Excerpt: Begin
I live on the Pioneer Leadership Program (PLP) floor at DU. PLP is a leadership program at DU that allows a student to obtain a minor in leadership studies. There are a lot of programs like this at different colleges around the nation; however, PLP is unique given that the students of the program live together on a floor in a dorm. Each year, PLP takes 66 new students and these 66 live together on the floor. They’re very driven, responsible, and intelligent students and it’s a blast to live with them! Our Residential Assistants (RAs) are older PLPers who know what the first year is like.

My roommate is phenomenal. He’s so understanding and we established from the get-go rules about food in the dorm: none of my food allergens in the room and if he eats anything that I would be allergic to, he just washes his hands. We have a refrigerator, but typically it’s stocked with caffeinated drinks, not food. We have pretty similar sleep schedules and personalities, so we get along super well. I feel super lucky to have such a good friend as a roommate (but honestly, I get along with everyone in PLP really well).
Excerpt: End
Source data: Begin
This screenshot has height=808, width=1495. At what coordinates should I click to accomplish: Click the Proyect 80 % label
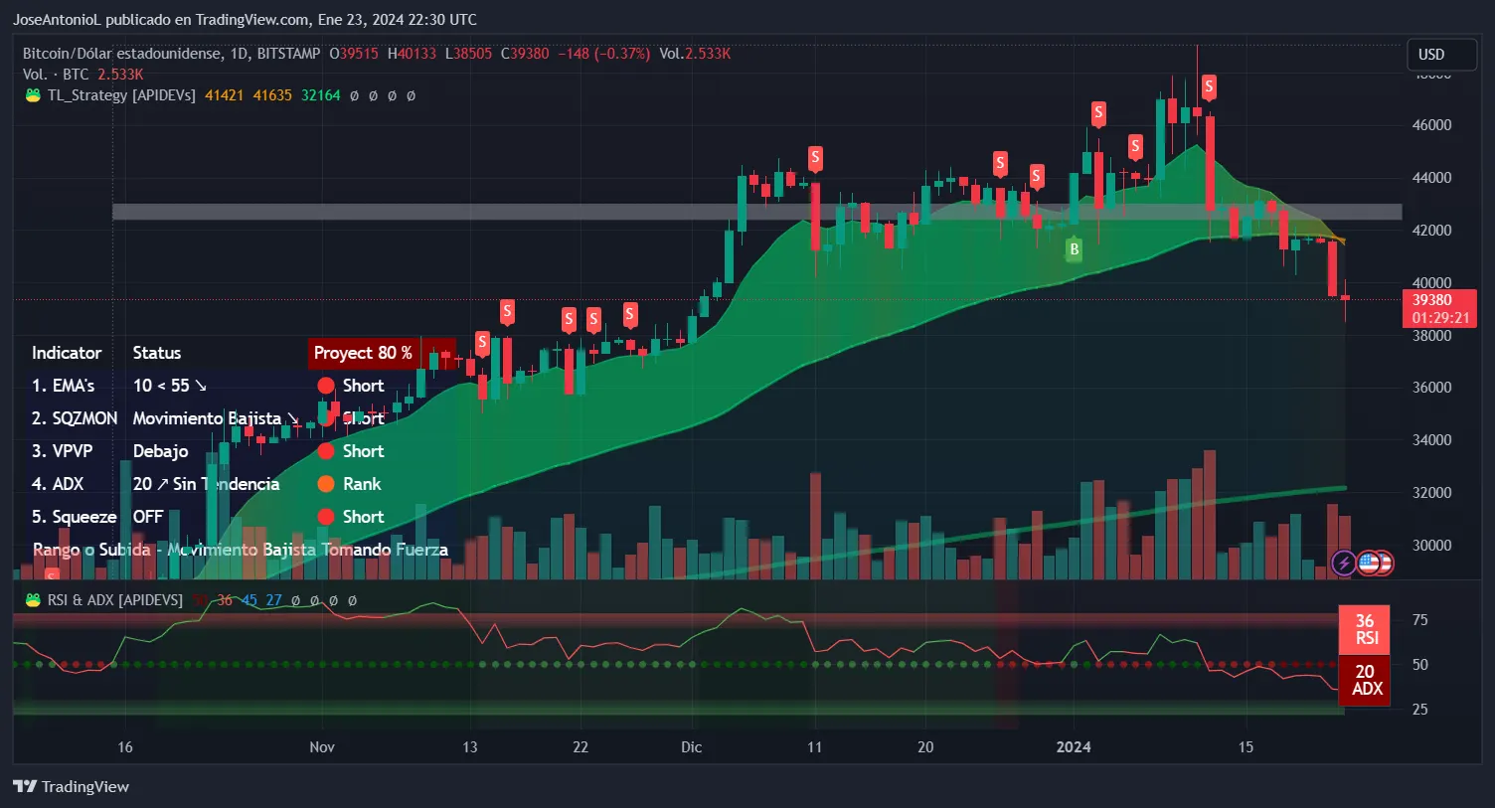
Source data: End
*Requirement 1*. Reproduce the passage on living on the PLP floor from "My roommate is" down to "PLP really well).", swapping "roommate" for "suitemate" wherever it occurs.
*Requirement 2*.
Answer these questions from the passage on living on the PLP floor.
(a) How many new students does PLP take each year?
(b) What is the refrigerator in the room usually stocked with?
(c) What does the roommate do after eating something the writer would be allergic to?

*Response area 1*.
My suitemate is phenomenal. He’s so understanding and we established from the get-go rules about food in the dorm: none of my food allergens in the room and if he eats anything that I would be allergic to, he just washes his hands. We have a refrigerator, but typically it’s stocked with caffeinated drinks, not food. We have pretty similar sleep schedules and personalities, so we get along super well. I feel super lucky to have such a good friend as a suitemate (but honestly, I get along with everyone in PLP really well).

*Response area 2*.
(a) 66
(b) Caffeinated drinks
(c) He washes his hands.